Fideiussioni bancarie: confermata la nullità delle clausole ABI

Ancora una pronuncia contro le fideiussioni bancarie standardizzate: la sentenza del Tribunale di Lecce ribadisce la nullità delle clausole tipiche dello schema ABI, rafforzando la tutela dei garanti e il rispetto della normativa antitrust.

Le fideiussioni bancarie “a fotocopia” continuano a essere bocciate nei Tribunali italiani. Con la sentenza n. 1432 del 6 maggio 2025, il Tribunale di Lecce ha dichiarato la nullità parziale di alcune clausole presenti in contratti di garanzia fideiussoria, confermando l’ormai consolidato orientamento giurisprudenziale che censura le condizioni contrattuali riprese dallo schema ABI del 2003, già sanzionato dalla Banca d’Italia per violazione della normativa antitrust.

Il caso: fideiussioni e clausole viziate

Protagonisti della vicenda, alcuni garanti che, opponendosi a una richiesta di pagamento avanzata dalla banca, hanno eccepito la nullità di specifiche clausole (le nn. 2, 6 e 8 dello schema ABI) contenute nel contratto fideiussorio. Clausole che, secondo i fideiussori, riproducevano pedissequamente quelle già ritenute contrarie alla libertà di concorrenza dalla Banca d’Italia con il provvedimento n. 55/2005. Il giudice ha dato loro ragione, accertando la nullità parziale dei contratti e dichiarando la banca decaduta dal diritto di agire in giudizio, non avendo rispettato i termini previsti dall’art. 1957 c.c.

Nullità di protezione estesa anche ai contratti “specifici”

Il Tribunale salentino ha ribadito che la nullità delle clausole oggetto di censura non riguarda soltanto le fideiussioni “omnibus” — riferite a obbligazioni future e indeterminate — ma si estende anche a quelle “specifiche”, stipulate per singole obbligazioni. La ragione? La violazione antitrust non risiede nel tipo di fideiussione, bensì nella diffusione di condizioni contrattuali standardizzate che limitano la concorrenza.

Il nodo dell’art. 1957 c.c. e la decadenza del creditore

Uno degli aspetti più rilevanti della pronuncia riguarda l’applicazione dell’art. 1957 c.c., che impone al creditore di agire giudizialmente contro il debitore principale entro sei mesi dalla scadenza dell’obbligazione. Nel caso in esame, il Tribunale ha accertato che la banca aveva avviato l’azione monitoria solo nel 2023, mentre l’obbligazione era scaduta già nel 2019. Una comunicazione inviata nel 2018 e la pendenza di una procedura di sovraindebitamento sono state ritenute inidonee a interrompere il termine decadenziale.

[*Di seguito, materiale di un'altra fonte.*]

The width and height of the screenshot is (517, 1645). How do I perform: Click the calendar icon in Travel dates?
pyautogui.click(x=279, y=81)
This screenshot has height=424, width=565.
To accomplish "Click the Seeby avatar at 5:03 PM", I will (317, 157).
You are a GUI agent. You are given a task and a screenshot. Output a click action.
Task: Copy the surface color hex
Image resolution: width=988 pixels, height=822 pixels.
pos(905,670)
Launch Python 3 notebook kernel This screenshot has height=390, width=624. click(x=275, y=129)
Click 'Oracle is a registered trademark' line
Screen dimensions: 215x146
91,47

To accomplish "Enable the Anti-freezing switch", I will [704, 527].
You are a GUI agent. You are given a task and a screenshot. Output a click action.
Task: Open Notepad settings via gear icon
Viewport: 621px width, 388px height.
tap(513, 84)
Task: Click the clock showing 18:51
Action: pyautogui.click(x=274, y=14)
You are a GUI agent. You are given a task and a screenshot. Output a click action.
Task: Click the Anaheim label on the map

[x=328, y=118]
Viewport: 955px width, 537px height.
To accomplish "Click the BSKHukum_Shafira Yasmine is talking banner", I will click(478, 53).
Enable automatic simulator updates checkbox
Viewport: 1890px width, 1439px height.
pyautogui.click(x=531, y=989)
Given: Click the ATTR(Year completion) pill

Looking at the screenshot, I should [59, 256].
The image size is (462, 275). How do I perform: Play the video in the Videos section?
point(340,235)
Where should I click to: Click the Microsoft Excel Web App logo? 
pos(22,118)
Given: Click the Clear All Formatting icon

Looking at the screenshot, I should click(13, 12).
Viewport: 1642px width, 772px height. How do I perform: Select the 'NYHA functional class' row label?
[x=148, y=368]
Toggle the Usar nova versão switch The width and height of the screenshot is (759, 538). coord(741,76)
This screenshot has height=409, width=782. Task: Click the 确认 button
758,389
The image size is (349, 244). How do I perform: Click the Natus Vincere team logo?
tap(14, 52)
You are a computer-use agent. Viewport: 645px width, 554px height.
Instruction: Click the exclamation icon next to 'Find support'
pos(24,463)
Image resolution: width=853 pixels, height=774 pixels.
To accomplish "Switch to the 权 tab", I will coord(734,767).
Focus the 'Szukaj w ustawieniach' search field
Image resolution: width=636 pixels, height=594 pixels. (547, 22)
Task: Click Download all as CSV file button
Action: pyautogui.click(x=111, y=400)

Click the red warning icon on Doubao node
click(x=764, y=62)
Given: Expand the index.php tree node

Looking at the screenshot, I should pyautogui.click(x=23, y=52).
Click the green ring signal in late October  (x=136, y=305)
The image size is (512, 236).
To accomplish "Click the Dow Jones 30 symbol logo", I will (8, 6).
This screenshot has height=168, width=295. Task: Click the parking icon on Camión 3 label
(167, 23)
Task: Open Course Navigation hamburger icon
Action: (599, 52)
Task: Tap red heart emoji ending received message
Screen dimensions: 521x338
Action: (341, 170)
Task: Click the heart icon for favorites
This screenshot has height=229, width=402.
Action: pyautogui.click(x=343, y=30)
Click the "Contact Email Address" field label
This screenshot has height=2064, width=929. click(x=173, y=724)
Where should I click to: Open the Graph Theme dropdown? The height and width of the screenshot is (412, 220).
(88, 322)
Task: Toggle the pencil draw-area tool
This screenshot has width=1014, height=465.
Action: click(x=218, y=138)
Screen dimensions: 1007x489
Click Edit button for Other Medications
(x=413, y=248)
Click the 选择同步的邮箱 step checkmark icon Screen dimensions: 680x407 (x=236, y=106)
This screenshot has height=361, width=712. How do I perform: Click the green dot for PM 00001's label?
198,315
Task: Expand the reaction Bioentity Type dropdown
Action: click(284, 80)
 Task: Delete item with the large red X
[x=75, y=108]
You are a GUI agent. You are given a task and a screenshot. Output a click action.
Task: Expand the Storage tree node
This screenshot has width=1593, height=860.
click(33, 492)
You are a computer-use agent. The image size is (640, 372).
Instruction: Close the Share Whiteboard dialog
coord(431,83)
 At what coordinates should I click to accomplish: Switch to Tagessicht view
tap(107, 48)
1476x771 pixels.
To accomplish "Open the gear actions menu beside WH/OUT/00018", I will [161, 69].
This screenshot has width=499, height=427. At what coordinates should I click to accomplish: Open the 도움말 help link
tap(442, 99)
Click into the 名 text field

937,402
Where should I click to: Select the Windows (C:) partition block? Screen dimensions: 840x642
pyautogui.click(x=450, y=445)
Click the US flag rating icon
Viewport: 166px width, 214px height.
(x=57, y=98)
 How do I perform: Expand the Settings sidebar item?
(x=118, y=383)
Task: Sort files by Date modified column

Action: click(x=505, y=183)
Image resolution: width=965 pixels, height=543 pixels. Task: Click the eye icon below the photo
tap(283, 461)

La prova dell’intesa anticoncorrenziale

Non essendo in presenza di una fideiussione omnibus — e quindi formalmente esclusa dall’accertamento della Banca d’Italia — i garanti hanno dovuto fornire la prova dell’esistenza e persistenza dell’intesa illecita attraverso il deposito di modelli contrattuali utilizzati da più banche a livello nazionale, contenenti le medesime clausole contestate. Il Tribunale ha ritenuto sufficiente tale documentazione per dimostrare la continuità della pratica anticoncorrenziale.